What should I do to make him stop clinging to mum and come to me? Even at the night, he cries if I pick him up and just stays unsettled until mum feeds him.
Also, it hasn't been easy for him to get off breastfeeding as he will cry.
2 Comments
Sorted by latest first Latest Oldest Best
I was also a crier around my dad as a kid, and I think it should light a red light under your radar, you may be doing something bad without knowing, it might not be intentional, you maybe even think that this is not a bad behavior, but for your child it clearly is. The fact that he/she ignores you reminds me of me and my disorder, maybe as a baby you made your interactions about yourself instead of her?
Im assuming that because I also ignored my dad and it kept going until age 16, the only interaction was orders from him. If a kid is ignoring you I can assume he has been hurt by you. I doubt they imagine it. Try to be honest with yourself with no judgement, just think objectively and try to think what is it that may be hurting him, and if you don't find out you owe it to your kid to figure it out, maybe in therapy.
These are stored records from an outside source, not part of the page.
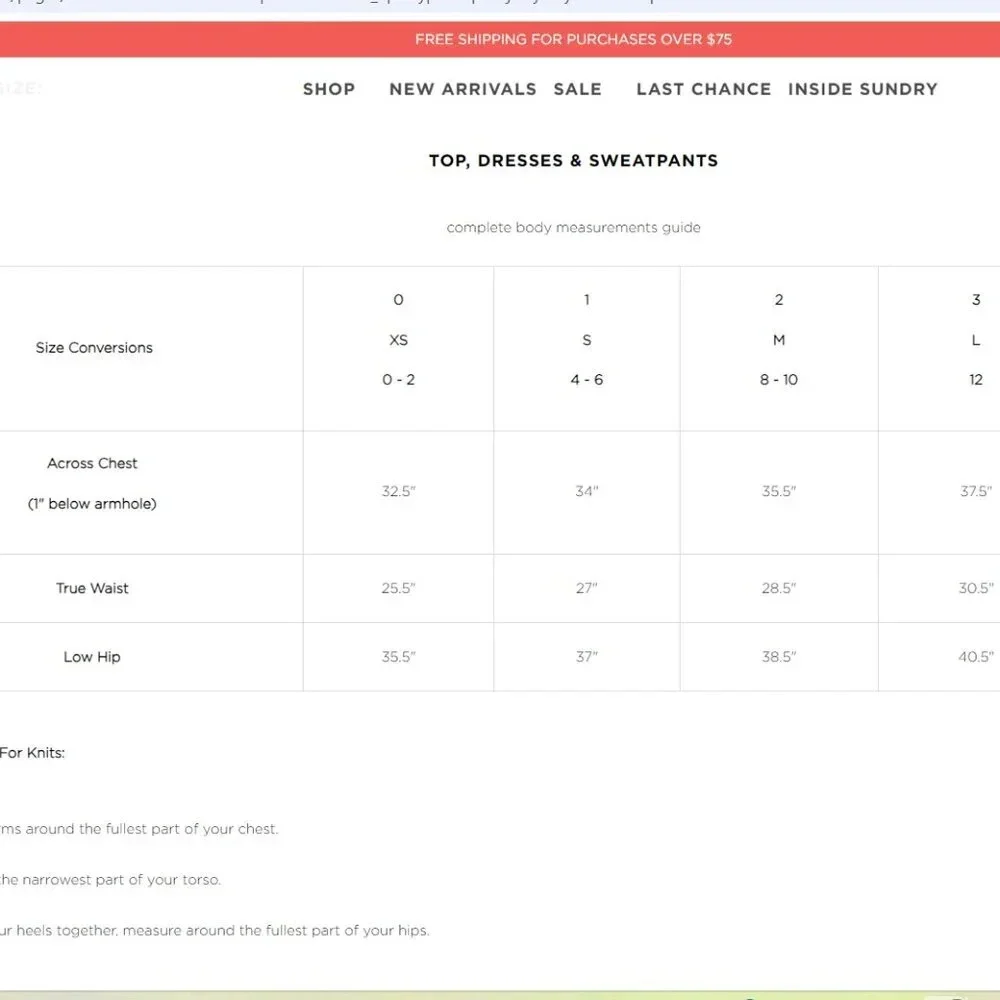Click the TOP, DRESSES & SWEATPANTS heading
The height and width of the screenshot is (1000, 1000).
pos(573,160)
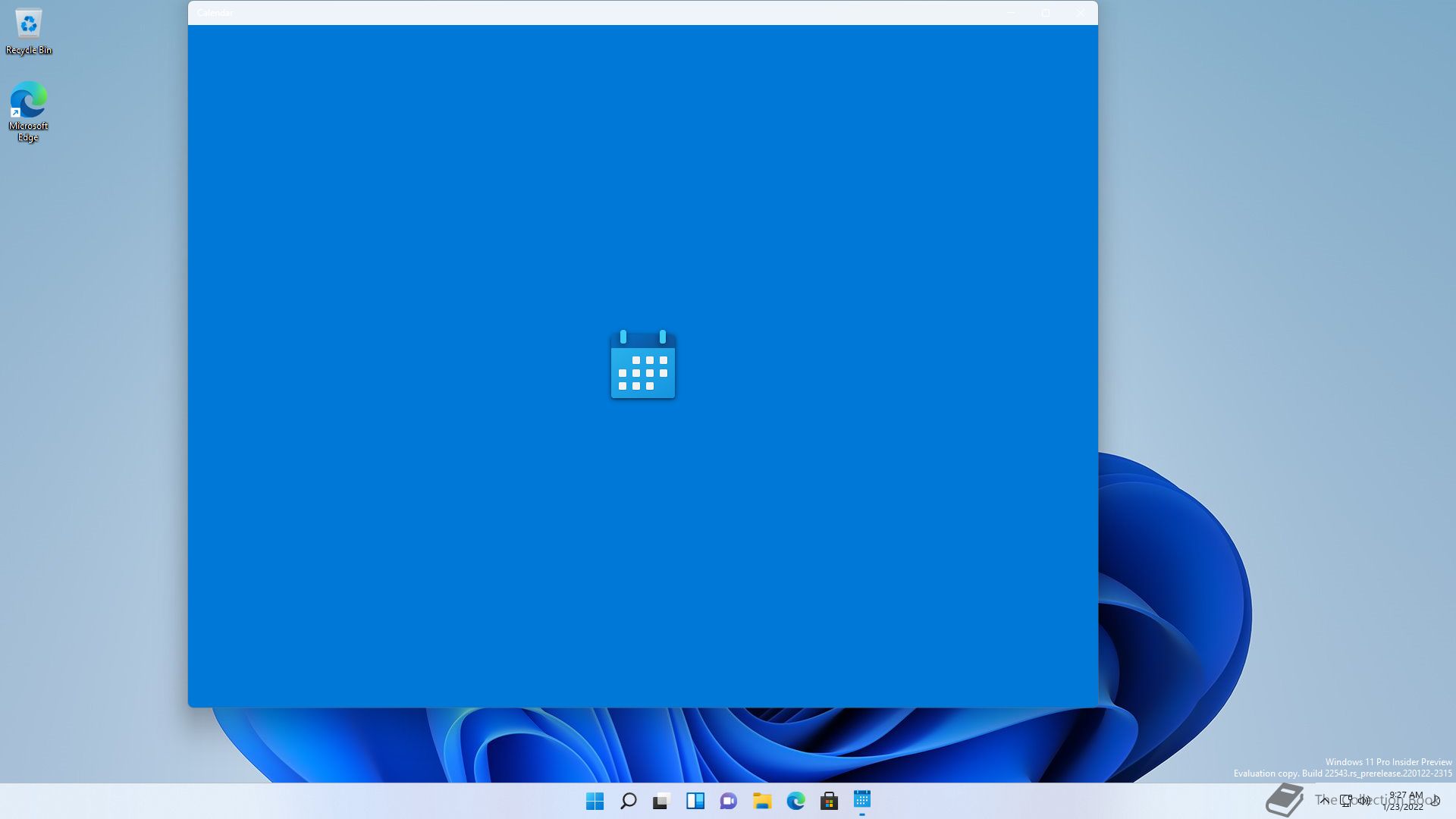Open the Start menu
Viewport: 1456px width, 819px height.
pyautogui.click(x=595, y=801)
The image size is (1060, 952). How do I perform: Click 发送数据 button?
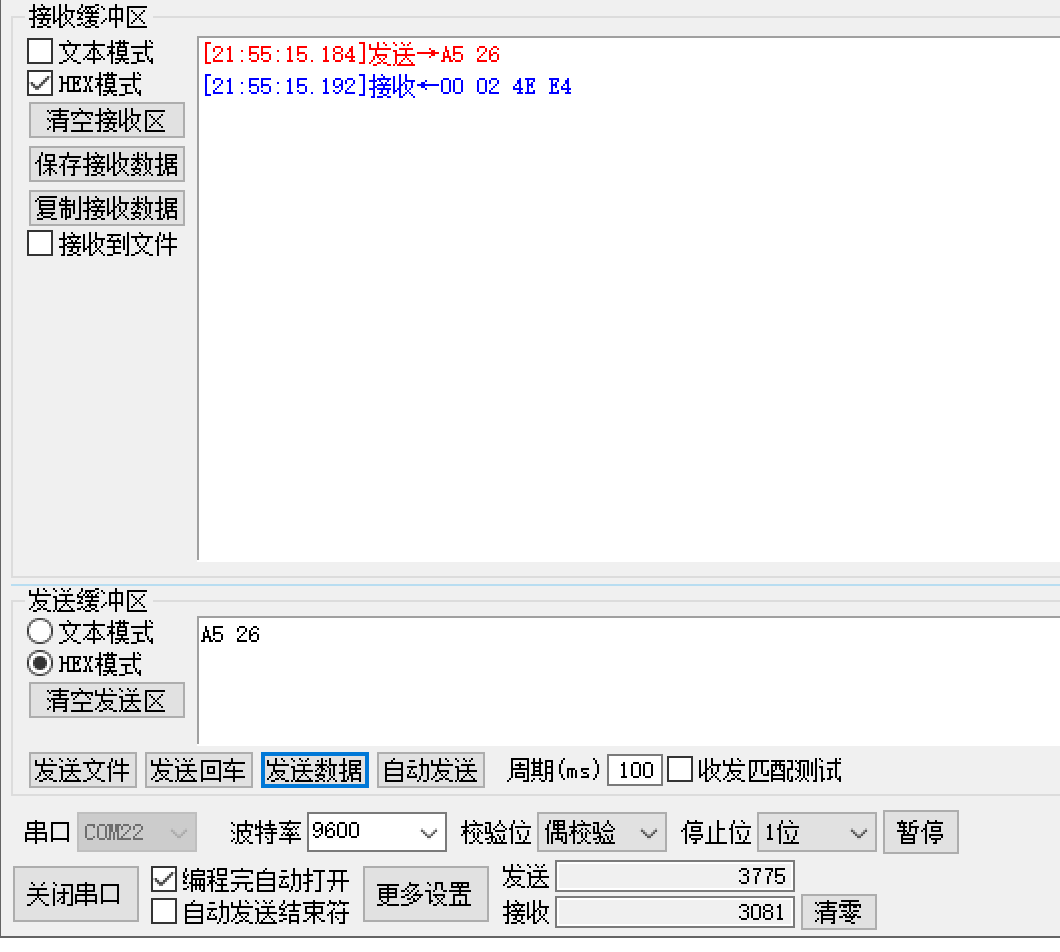(314, 770)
Also I would recommend paying attention to how the kid functions socially, try to notice if he zones out a lot, a trauma with father can have effects on other areas of life, and it comes with exessive clinginess to mom.
This is all down to quality time. If you want to build up the rapport your child has with you to match that he has with his mother, you need to spend time. This is not about blocks or new toys - it is about you interacting with your child. Playing, talking, cuddling, thinking - there is nothing that makes a mother's bond any different from a father's (if we exclude breastfeeding) that can't be fixed with proper time together.
Be there, play, don't always have mum in the background. Sometimes she needs to get out and leave you two together - this may upset your child at first, as he has a strong bond with her, but stick with it.